Resolution: My dinner table will see more home cooked meals during the week. And by home cooked I mean, from scratch. No box of dinner that requires adding some butter and milk to boiling water. No peel back celophane on a dish that is placed in the microwave. Home Cooked. By me. With raw ingredients. And I will require the family to eat it Together. At the table. At the same time. At least the kids and I since Tim doesn't usually see the dinner table until the kids are sleeping.
NINTH thing you may not know about me: I'm a shopaholic. I love all things shopping (ok, so maybe I am a girly girl). I don't even need to buy... I just love to shop. Some people have a drink to calm their nerves. Some people go for a run to clear their head. I hit the stores. I feel a buzz as I touch the fabrics on the racks. I am energized by the music, the fellow shoppers. It's my zone. Tim (or his wallet) is lucky I don't have time to do it more often. Superficial? Yes. Just speaking the truth.
Resolution: I don't have one. I just needed to get this addiction off my chest.

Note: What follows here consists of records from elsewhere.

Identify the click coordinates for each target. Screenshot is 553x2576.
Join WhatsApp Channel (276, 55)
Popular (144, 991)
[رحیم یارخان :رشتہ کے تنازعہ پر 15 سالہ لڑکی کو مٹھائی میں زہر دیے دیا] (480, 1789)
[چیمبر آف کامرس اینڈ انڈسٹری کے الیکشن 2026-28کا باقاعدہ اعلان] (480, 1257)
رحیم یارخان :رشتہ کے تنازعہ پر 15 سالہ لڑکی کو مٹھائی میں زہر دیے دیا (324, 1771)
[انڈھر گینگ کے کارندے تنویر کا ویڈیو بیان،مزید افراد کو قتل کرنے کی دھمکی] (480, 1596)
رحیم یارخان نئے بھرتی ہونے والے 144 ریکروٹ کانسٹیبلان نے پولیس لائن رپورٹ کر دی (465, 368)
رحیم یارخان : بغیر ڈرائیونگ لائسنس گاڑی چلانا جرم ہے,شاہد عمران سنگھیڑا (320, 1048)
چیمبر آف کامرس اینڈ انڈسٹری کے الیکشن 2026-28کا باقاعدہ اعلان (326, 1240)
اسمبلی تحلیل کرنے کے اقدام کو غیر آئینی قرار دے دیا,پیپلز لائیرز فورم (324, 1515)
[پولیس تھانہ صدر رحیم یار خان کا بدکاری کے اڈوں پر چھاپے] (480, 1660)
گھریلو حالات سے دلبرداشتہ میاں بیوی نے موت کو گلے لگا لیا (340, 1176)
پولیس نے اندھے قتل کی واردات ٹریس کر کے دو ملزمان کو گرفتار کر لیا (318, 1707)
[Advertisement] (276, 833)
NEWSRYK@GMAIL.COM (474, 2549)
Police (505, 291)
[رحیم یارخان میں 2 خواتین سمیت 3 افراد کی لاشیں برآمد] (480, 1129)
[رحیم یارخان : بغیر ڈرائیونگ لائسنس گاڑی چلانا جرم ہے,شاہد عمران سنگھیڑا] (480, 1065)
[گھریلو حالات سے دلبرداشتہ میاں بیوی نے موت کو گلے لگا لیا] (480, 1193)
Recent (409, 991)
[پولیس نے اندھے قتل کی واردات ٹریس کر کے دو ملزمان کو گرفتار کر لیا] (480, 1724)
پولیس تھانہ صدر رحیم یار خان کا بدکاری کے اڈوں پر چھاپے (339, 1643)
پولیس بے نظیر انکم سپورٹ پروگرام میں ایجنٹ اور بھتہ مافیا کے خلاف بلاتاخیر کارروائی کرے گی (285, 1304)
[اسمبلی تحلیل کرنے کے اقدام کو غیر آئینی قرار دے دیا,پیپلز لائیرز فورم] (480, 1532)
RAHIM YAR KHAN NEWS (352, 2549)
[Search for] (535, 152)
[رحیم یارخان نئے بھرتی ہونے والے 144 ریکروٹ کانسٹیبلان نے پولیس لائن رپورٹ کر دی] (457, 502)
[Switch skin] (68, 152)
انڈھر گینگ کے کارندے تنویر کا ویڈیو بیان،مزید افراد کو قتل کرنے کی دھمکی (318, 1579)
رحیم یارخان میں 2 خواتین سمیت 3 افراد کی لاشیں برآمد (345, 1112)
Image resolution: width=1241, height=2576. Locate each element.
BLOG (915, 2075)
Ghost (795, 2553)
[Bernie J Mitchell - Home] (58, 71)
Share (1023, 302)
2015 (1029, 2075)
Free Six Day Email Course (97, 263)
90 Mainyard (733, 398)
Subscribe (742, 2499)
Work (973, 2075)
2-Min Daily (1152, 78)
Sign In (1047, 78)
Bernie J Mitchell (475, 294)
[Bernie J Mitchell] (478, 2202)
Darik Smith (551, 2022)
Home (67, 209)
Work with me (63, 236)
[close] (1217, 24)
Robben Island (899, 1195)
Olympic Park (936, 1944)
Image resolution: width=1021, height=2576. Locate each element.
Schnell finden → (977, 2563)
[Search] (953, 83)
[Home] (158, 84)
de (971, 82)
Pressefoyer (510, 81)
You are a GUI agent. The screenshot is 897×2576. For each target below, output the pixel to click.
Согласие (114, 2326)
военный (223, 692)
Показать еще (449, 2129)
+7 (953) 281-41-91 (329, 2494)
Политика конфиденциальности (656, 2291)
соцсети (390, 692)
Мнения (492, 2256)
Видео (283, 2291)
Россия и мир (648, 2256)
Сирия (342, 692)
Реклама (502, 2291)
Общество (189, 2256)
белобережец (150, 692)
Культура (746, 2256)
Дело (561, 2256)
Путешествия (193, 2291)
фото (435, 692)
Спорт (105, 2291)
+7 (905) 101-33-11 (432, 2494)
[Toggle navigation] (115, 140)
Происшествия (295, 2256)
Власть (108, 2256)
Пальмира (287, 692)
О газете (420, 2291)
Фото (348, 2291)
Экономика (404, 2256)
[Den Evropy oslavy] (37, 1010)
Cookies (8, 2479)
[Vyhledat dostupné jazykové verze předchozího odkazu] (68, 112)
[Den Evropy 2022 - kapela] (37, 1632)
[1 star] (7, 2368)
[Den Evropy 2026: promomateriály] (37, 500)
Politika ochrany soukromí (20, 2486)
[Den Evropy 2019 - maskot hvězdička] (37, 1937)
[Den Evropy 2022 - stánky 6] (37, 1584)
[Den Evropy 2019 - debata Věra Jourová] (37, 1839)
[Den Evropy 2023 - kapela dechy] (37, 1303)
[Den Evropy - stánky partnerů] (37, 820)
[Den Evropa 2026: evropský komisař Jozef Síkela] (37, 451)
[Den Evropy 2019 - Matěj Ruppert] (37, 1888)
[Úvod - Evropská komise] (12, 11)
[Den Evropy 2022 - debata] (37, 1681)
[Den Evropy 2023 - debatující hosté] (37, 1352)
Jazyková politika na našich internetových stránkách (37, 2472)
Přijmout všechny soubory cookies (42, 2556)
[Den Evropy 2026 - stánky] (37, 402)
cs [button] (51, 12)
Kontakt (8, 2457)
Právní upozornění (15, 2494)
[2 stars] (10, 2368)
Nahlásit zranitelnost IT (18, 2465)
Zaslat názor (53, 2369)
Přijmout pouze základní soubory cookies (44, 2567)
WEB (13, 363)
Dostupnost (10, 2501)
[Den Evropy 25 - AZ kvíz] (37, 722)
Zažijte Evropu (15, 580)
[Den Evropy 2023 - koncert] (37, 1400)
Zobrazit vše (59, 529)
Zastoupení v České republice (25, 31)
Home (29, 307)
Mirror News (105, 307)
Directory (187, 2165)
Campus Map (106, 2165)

TENTH thing you may not know about me: I wrote a children's book. Yes. I actually did it. You may recall a story I told in a post a month or so ago about a pair of shoes? You can see it here. I now just need to push it through the "system", whatever system that might be.
Resolution: Move it along and make it happen. I have a whole series in mind so I have to get this first one off the ground.
It's a long list. It's not a complete list. But it's a start. It's a big year 2010. Hannah will turn 5. She will start Kindergarten. Luke will turn 2. He hopefully will learn to SPEAK. And I will have big changes too. Things that will better me for me and for my family. And you'll be here to see it happen!